Everywhere past the Austrian borders was quickly chopped off our list, along with Salzburg, due to high train prices. We were left with the cheapest tickets we could find. We quickly bought tickets to Krems. Time was running out, and we were more than ready to run out, too. For the first hour after we bought our train tickets, I could scarcely remember the name of the place we were headed. I kept picturing Kerns Nectar guava juice cans and imagining myself chugging into a little shack on the shore of someplace tropical and pleasantly muggy. I was continuously corrected, but "Crèmes" didn't sound half bad either. I pictured white whirling into brown in a little white cup and the pleasure of that vignette alone being framed into one day in the country. I recognize the ridiculous romance of this, but I was clearly dreary and rearing to either go right to sleep or let my adrenaline plunge me into an entirely new place. One thing led to another, and the three of us ended up on a 6:15pm train to Krems with scantily packed backpacks, no hostel reservations, and just barely enough Euros to get us fed for a night. We joked about arriving there and necessarily spending the night in a church. We entertained the thought of eating at a small, family-owned restaurant and getting close with the adorable, hospitable, maternal owner, who would proceed to invite us into her cottage for a night. We anticipated that these would be our safest bets, since all hostels and inns would probably be full at our 8:00pm arrival time.

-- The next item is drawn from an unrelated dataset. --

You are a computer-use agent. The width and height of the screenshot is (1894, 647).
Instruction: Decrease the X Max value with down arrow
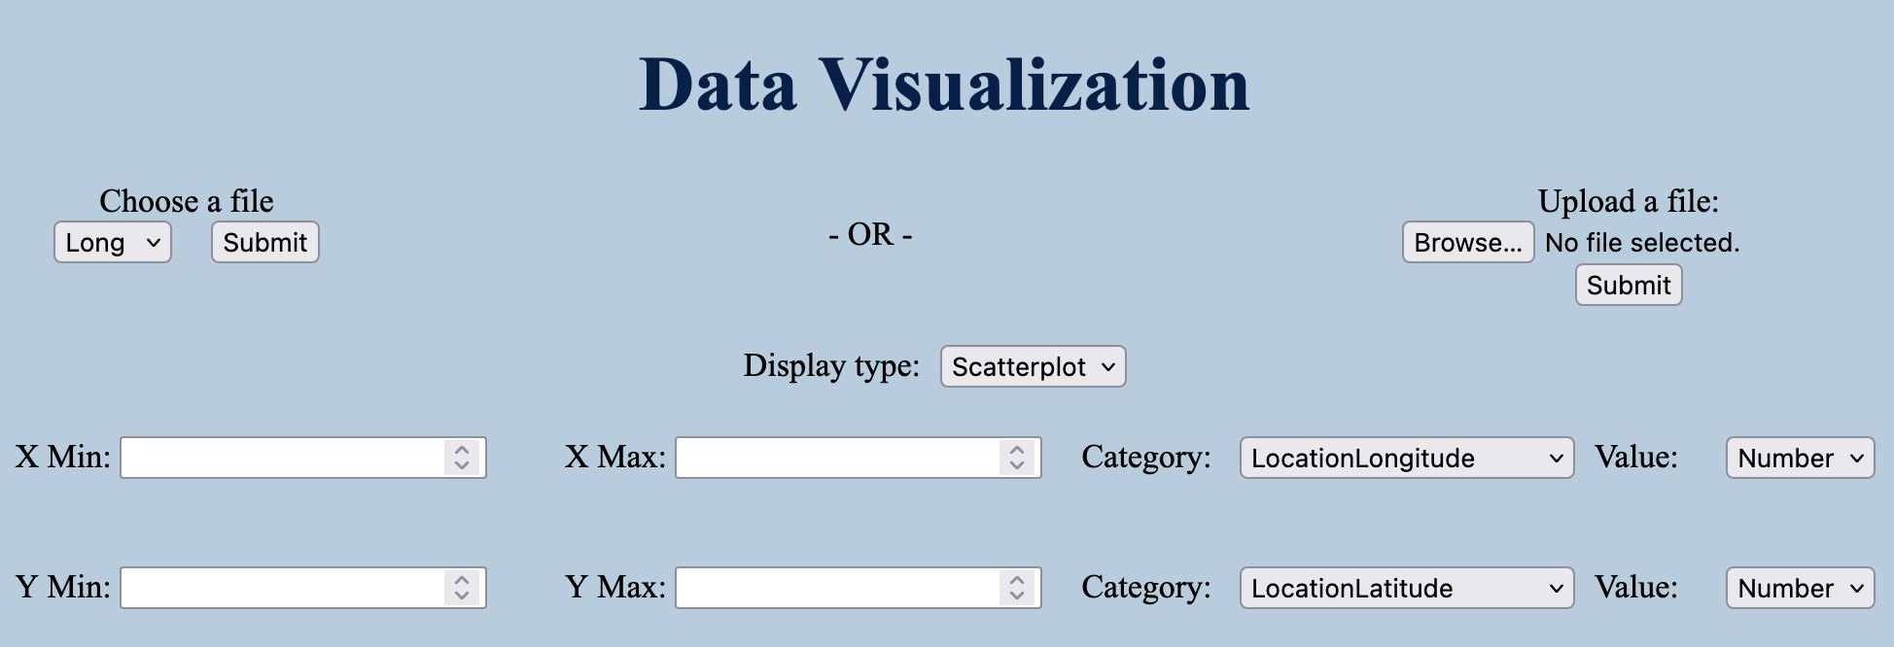click(1017, 466)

We wandered straight off our train and into town. The Wachauer Volksfest twinkled hello at us. We certainly hadn’t expected such a rowdy welcome! The children inside all of us, I’m sure, leapt. Just to the left of the fest’s entrance, there was a small inn. It was crowded with our soft Austrian elders who were gathered ‘round the downstairs bar. Smoke billowed there, and a similar, muskier smell coated the curtains surrounding. A painting of the Biblical Mary graced the reception desk. We meekly- because we had only just been tested on our German hotel reservation vocabulary earlier that day and it was approaching 9:00pm-asked the receptionist, “Ict mochte ein Dopplezimmer, bitte.” I kid you not, the kind receptionist responded gently that she had just one room left in her hotel and that it was ours. The Park Hotel offered three alien wanderers a simple piece of the Nativity story that night. We didn’t need to sleep in a church.

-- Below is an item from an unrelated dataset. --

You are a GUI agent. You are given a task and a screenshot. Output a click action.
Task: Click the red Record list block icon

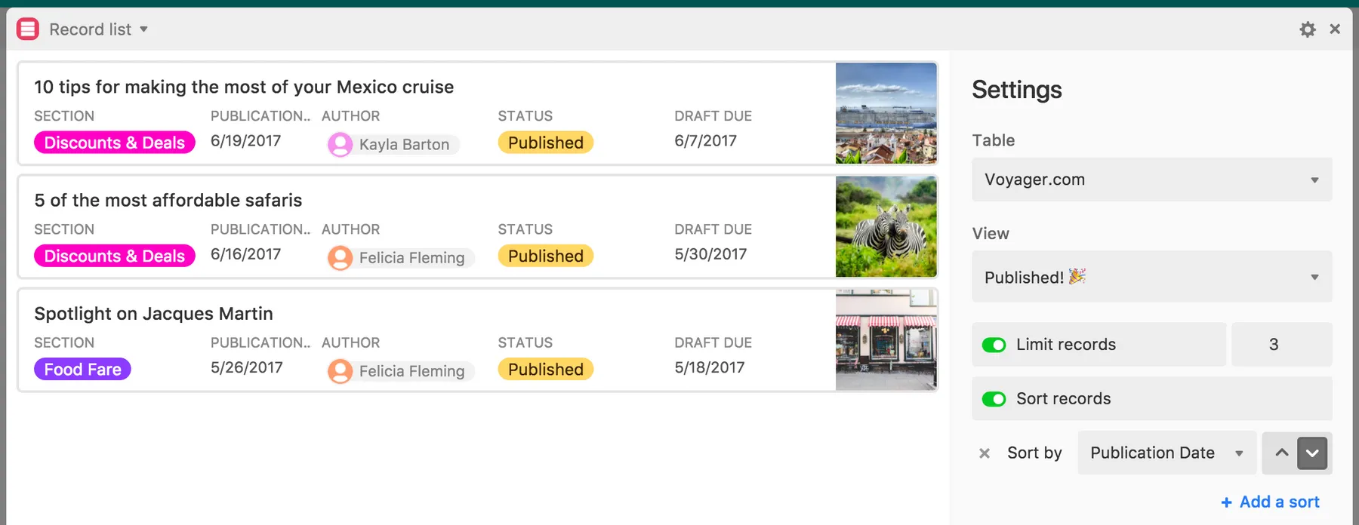(28, 29)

That night, we spent nearly all of our money on the spinny rides at the festival. We went so high over the little town. We could see the church and the Donau and all night-shadowed aspects of the little town. We also ingested awfully good food. I tried a fried potato and ground meat mixture that had some egg scrambled lightly into it. It tasted herby and made me feel like I could work on a farm for an entire day without going hungry. Then we shared tears of the doughiest, most sugar-coated pretzel donut.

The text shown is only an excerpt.